• _Material_
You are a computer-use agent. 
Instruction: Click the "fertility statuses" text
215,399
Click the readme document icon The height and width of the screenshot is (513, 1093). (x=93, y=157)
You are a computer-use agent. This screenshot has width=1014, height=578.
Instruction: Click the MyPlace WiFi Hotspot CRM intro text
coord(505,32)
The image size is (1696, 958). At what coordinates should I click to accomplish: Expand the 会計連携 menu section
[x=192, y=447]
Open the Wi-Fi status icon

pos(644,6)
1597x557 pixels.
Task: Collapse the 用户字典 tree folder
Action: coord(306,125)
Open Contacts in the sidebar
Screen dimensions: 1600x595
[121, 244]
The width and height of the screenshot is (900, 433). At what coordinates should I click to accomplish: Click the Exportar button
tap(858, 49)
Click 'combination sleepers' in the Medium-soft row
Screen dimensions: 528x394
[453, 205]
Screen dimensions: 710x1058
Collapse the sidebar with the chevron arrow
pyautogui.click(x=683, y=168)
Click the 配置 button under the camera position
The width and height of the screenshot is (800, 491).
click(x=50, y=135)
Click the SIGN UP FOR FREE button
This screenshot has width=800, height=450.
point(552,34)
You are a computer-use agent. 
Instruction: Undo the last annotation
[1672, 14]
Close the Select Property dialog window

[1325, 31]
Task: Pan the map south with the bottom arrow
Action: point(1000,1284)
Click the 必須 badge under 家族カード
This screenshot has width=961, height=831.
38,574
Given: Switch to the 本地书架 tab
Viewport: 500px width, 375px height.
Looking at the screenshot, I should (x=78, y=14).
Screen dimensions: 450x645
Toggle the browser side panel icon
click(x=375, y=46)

• _The request_
Put everything from the entry containing "Given: Switch to the 本地书架 tab" down to the end of the entries into a two-column CSV with the header entry_text,answer and one row per entry. Quote each field and replace any line breaks inside a field with spaces.

• _The output_
entry_text,answer
"Given: Switch to the 本地书架 tab Viewport: 500px width, 375px height.","Looking at the screenshot, I should (x=78, y=14)."
"Screen dimensions: 450x645 Toggle the browser side panel icon","click(x=375, y=46)"